**EXCERPT TO READ**

►

Architecture
Sirchmunk’s architecture is organized into cleanly separated layers, following the principle of Separation of Concerns.
System Overview

Core Components
| Component | Description |
|---|---|
| AgenticSearch | Search orchestrator with LLM-enhanced retrieval capabilities |
| KnowledgeBase | Transforms raw results into structured knowledge clusters with evidences |
| EvidenceProcessor | Evidence processing based on the Monte Carlo Importance Sampling |
| GrepRetriever | High-performance indexless file search with parallel processing |
| OpenAIChat | Unified LLM interface supporting streaming and usage tracking |
| MonitorTracker | Real-time system and application metrics collection |
Multi-Phase Search Pipeline
At the heart of Sirchmunk is a multi-phase search pipeline designed around maximum parallelism within each phase and strict phase dependencies between them.
Phase 0 — Knowledge Cluster Reuse
Before any computation begins, the system checks whether a semantically similar query has been answered before. A lightweight embedding of the query is compared via cosine similarity against stored knowledge clusters. If a close match is found (above a configurable threshold), the cached cluster is returned immediately — providing sub-second response times for repeated or paraphrased queries.
This is not merely a cache — it is the beginning of knowledge compounding. Each reuse appends the new query to the cluster’s history, so the system remembers which questions led to which insights.
Phase 1 — Parallel Probing
Four independent probes launch concurrently to gather diverse signals:
- LLM Keyword Extraction — The LLM decomposes the query into multi-level keywords, from coarse (high recall) to fine (high precision), each annotated with an estimated rarity score. This multi-granularity approach ensures that both broad topics and specific terms are captured.
- Directory Structure Scan — The file system is traversed to collect path metadata: file names, sizes, modification times, and content previews. This is the foundation for intelligent inference — using structural cues (naming conventions, directory hierarchy, file types) to narrow down the most promising candidates before ever reading their content.

◄

**DATA**

►

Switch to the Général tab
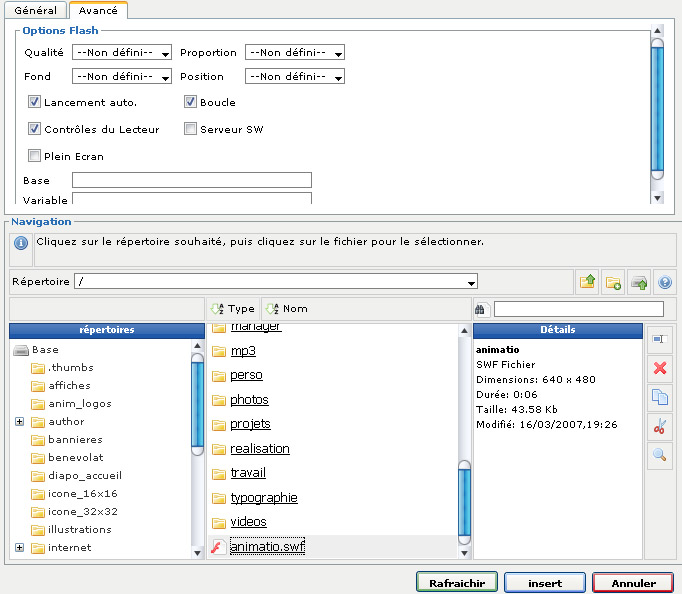 pos(35,10)
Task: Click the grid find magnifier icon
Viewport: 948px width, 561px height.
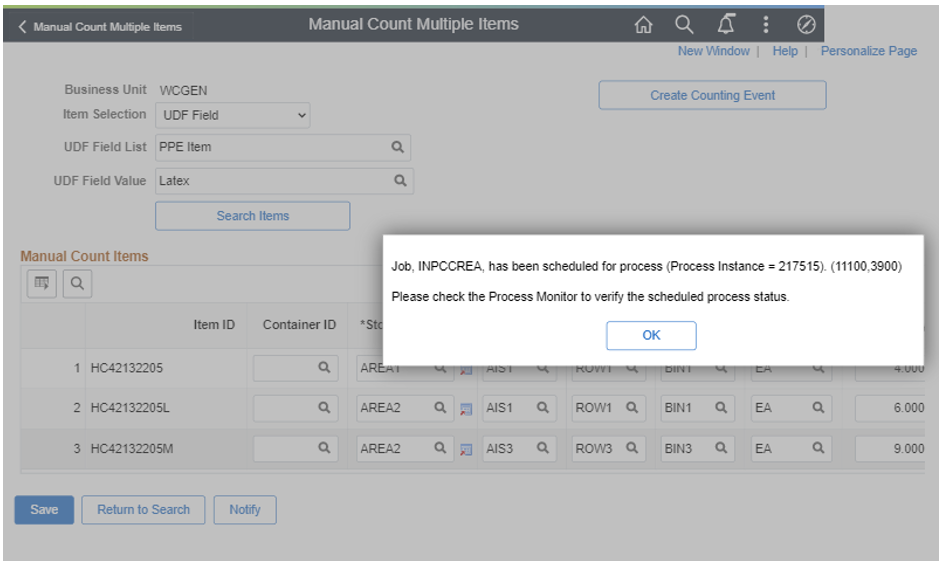Action: tap(76, 284)
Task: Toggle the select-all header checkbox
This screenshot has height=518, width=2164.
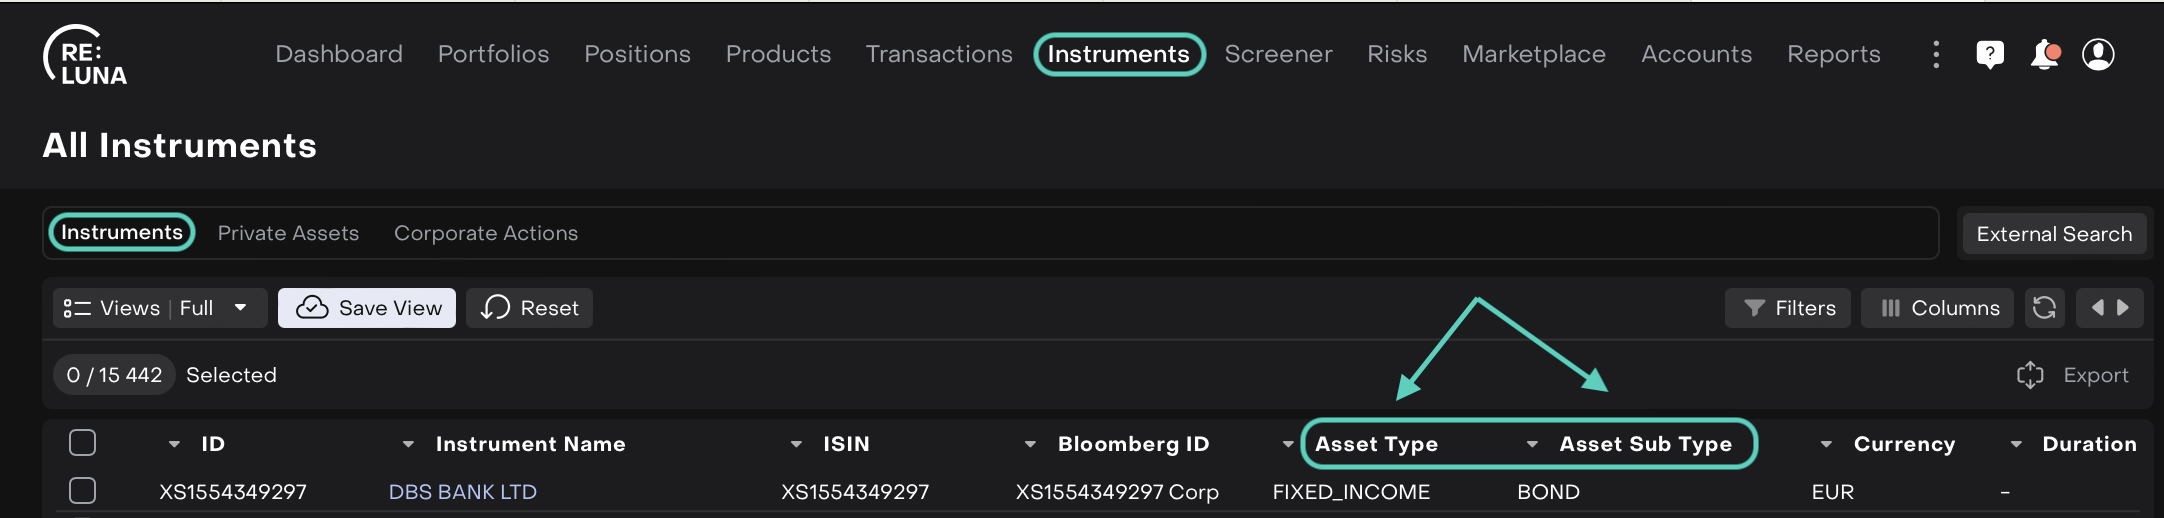Action: click(83, 443)
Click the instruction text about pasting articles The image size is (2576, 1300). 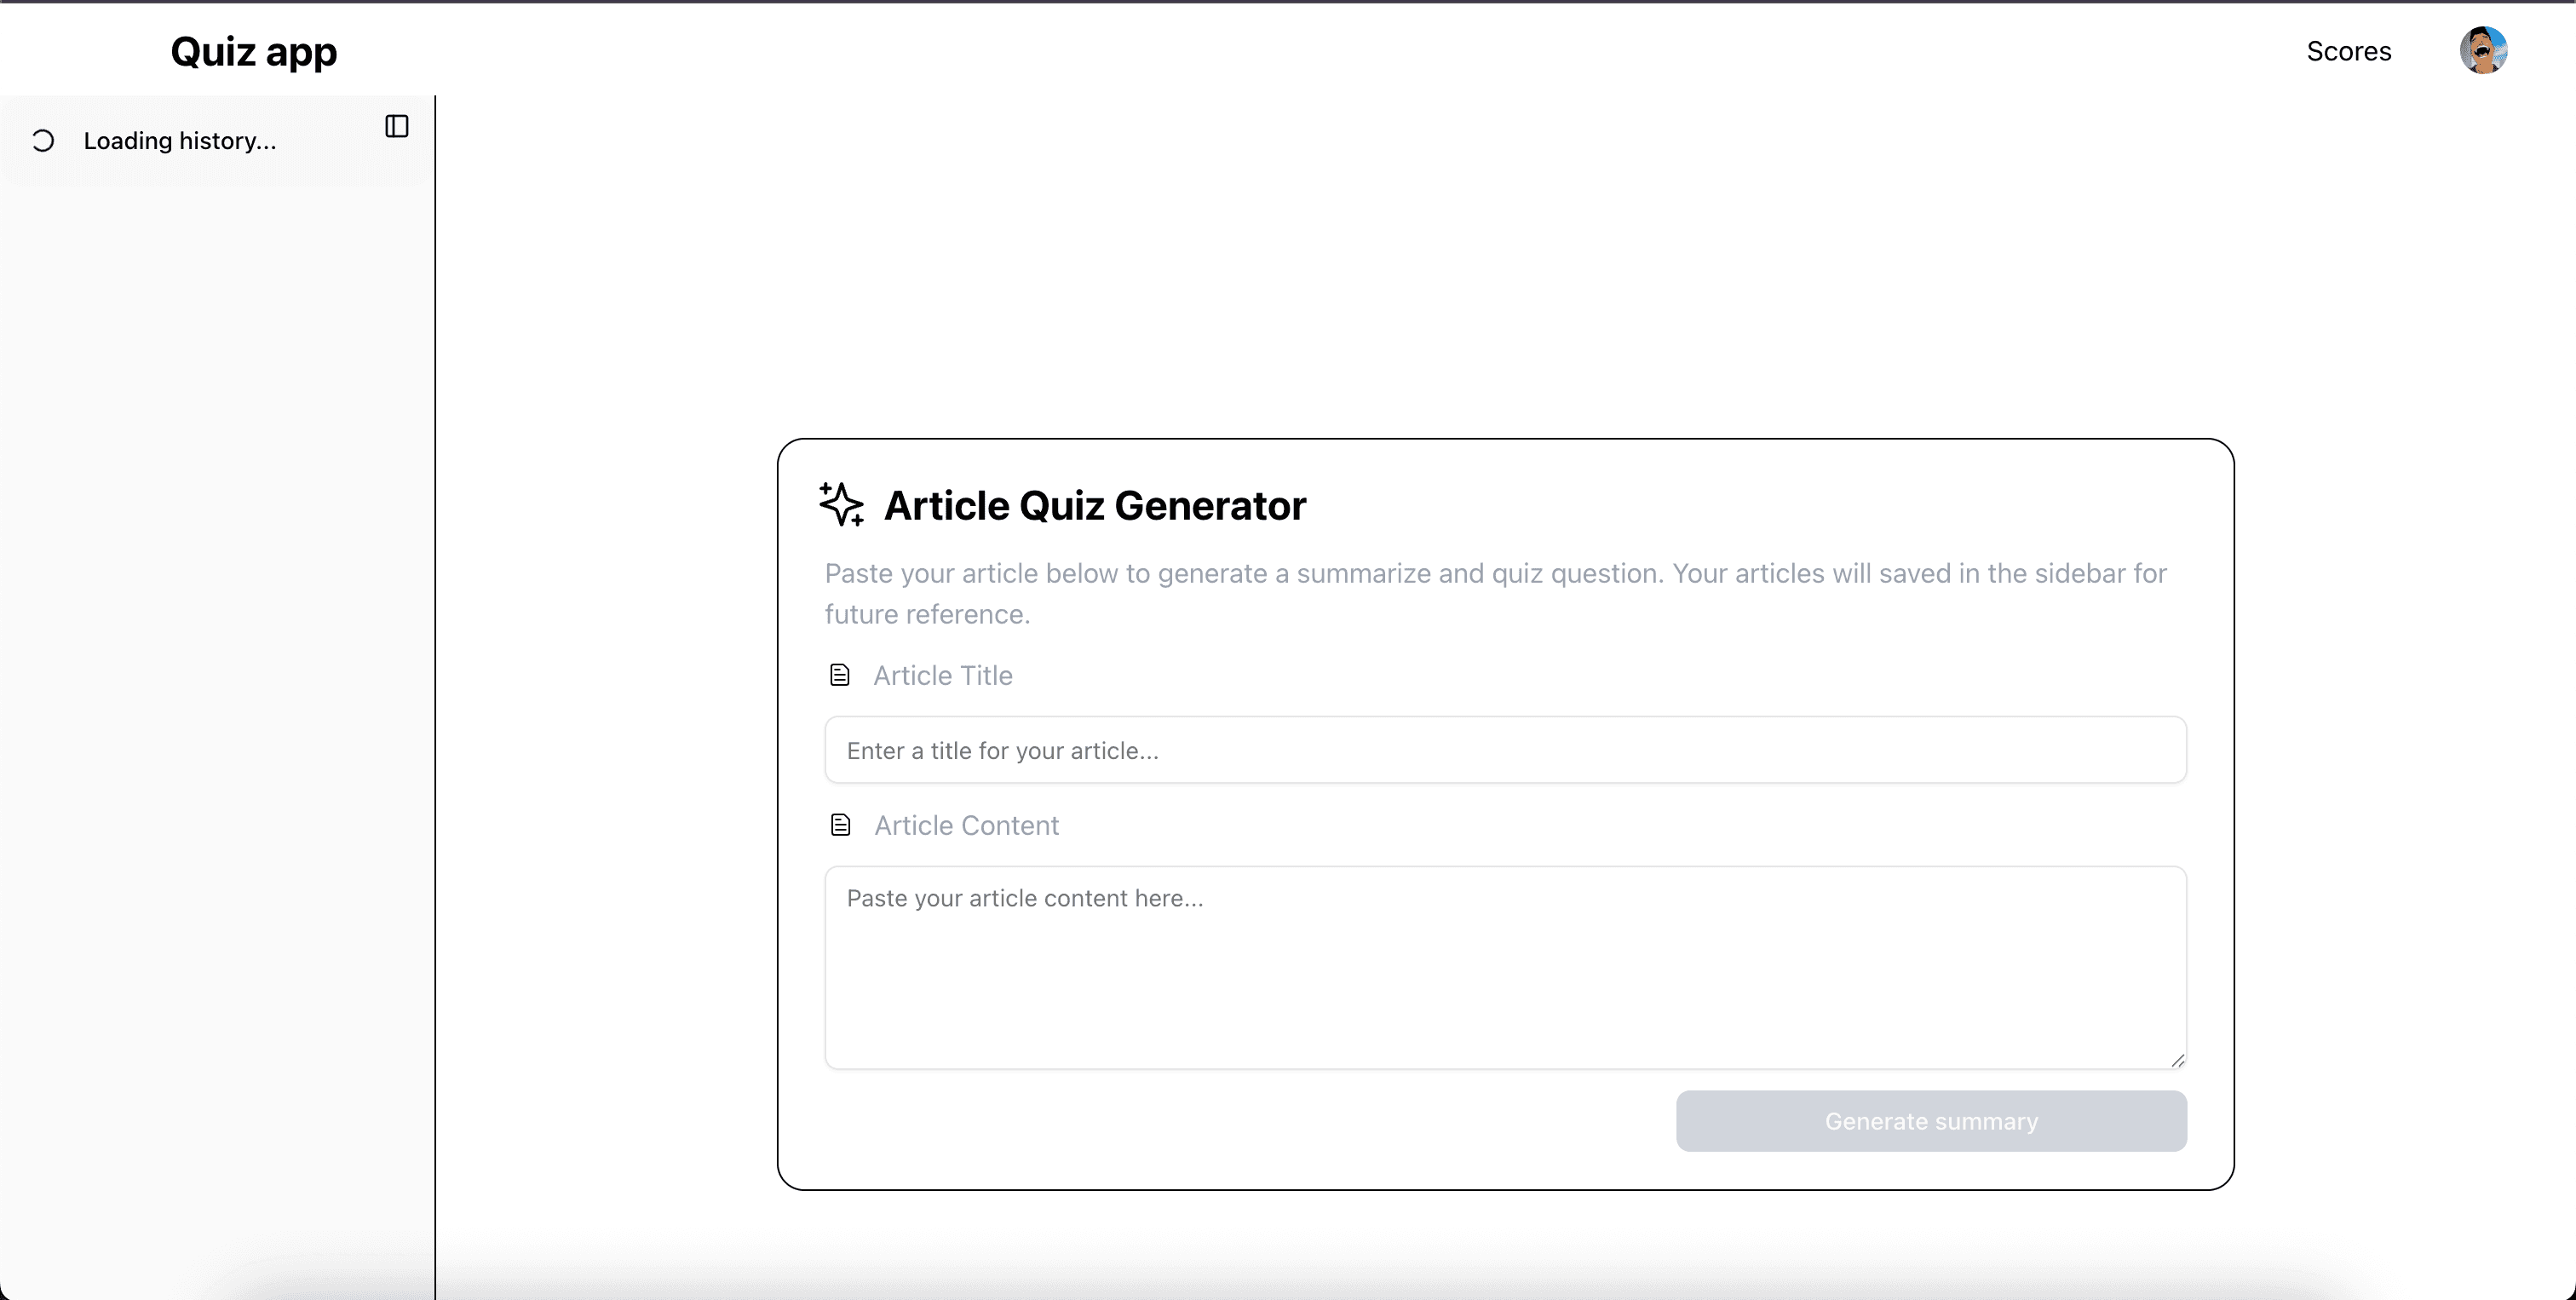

◄

**COMPLETE THE FOLLOWING**
[1] According to the Sirchmunk architecture page, what is a query's embedding compared against in Phase 0?
[2] Using the Sirchmunk architecture page, decide whether each statement agrees with it, and quote the words that settle it: (a) GrepRetriever searches files without using an index. (b) The probes in Phase 1 run one after another. (c) Each reuse of a cluster adds the new query to that cluster's history.
Answer from the Sirchmunk architecture page only.

**TASK-BY-TASK OUTPUTS**
[1] Stored knowledge clusters, using cosine similarity.

[2]
(a) Yes: "High-performance indexless file search with parallel processing"
(b) No: "Four independent probes launch concurrently to gather diverse signals"
(c) Yes: "Each reuse appends the new query to the cluster’s history"